[SUPPLIED MATERIAL — start]
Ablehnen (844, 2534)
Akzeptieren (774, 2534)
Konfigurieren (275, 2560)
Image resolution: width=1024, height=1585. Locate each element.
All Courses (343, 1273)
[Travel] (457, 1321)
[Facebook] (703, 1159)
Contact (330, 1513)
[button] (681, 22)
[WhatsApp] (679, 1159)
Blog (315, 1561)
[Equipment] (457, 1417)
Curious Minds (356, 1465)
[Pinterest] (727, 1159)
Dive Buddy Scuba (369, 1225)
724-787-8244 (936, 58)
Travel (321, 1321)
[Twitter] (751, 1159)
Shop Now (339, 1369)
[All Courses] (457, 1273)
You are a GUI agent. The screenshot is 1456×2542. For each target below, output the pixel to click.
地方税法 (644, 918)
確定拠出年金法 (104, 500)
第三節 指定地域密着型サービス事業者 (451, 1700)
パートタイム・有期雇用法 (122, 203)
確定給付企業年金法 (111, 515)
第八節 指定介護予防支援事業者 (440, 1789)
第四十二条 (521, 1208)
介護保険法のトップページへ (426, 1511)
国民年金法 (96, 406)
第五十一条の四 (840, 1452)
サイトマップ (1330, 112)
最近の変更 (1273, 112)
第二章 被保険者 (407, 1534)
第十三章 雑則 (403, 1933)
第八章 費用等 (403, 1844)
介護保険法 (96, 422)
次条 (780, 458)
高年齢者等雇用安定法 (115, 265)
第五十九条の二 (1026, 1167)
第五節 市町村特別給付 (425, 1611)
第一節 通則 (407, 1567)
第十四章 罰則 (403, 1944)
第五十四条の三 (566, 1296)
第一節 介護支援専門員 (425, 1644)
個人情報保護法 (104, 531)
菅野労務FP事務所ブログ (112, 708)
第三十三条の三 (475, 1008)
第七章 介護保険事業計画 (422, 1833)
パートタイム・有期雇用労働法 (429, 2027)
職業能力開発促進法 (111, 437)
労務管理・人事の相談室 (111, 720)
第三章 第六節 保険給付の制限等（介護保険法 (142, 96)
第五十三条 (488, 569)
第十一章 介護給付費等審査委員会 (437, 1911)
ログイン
[SUPPLIED MATERIAL — finish]
A word-for-word copy of all the material is the required answer.

Ablehnen (844, 2534)
Akzeptieren (774, 2534)
Konfigurieren (275, 2560)
Image resolution: width=1024, height=1585. Locate each element.
All Courses (343, 1273)
[Travel] (457, 1321)
[Facebook] (703, 1159)
Contact (330, 1513)
[button] (681, 22)
[WhatsApp] (679, 1159)
Blog (315, 1561)
[Equipment] (457, 1417)
Curious Minds (356, 1465)
[Pinterest] (727, 1159)
Dive Buddy Scuba (369, 1225)
724-787-8244 (936, 58)
Travel (321, 1321)
[Twitter] (751, 1159)
Shop Now (339, 1369)
[All Courses] (457, 1273)
You are a GUI agent. The screenshot is 1456×2542. For each target below, output the pixel to click.
地方税法 (644, 918)
確定拠出年金法 (104, 500)
第三節 指定地域密着型サービス事業者 (451, 1700)
パートタイム・有期雇用法 (122, 203)
確定給付企業年金法 (111, 515)
第八節 指定介護予防支援事業者 (440, 1789)
第四十二条 (521, 1208)
介護保険法のトップページへ (426, 1511)
国民年金法 (96, 406)
第五十一条の四 (840, 1452)
サイトマップ (1330, 112)
最近の変更 (1273, 112)
第二章 被保険者 (407, 1534)
第十三章 雑則 (403, 1933)
第八章 費用等 (403, 1844)
介護保険法 (96, 422)
次条 (780, 458)
高年齢者等雇用安定法 (115, 265)
第五十九条の二 (1026, 1167)
第五節 市町村特別給付 (425, 1611)
第一節 通則 (407, 1567)
第十四章 罰則 (403, 1944)
第五十四条の三 (566, 1296)
第一節 介護支援専門員 (425, 1644)
個人情報保護法 (104, 531)
菅野労務FP事務所ブログ (112, 708)
第三十三条の三 (475, 1008)
第七章 介護保険事業計画 (422, 1833)
パートタイム・有期雇用労働法 (429, 2027)
職業能力開発促進法 (111, 437)
労務管理・人事の相談室 (111, 720)
第三章 第六節 保険給付の制限等（介護保険法 (142, 96)
第五十三条 (488, 569)
第十一章 介護給付費等審査委員会 (437, 1911)
ログイン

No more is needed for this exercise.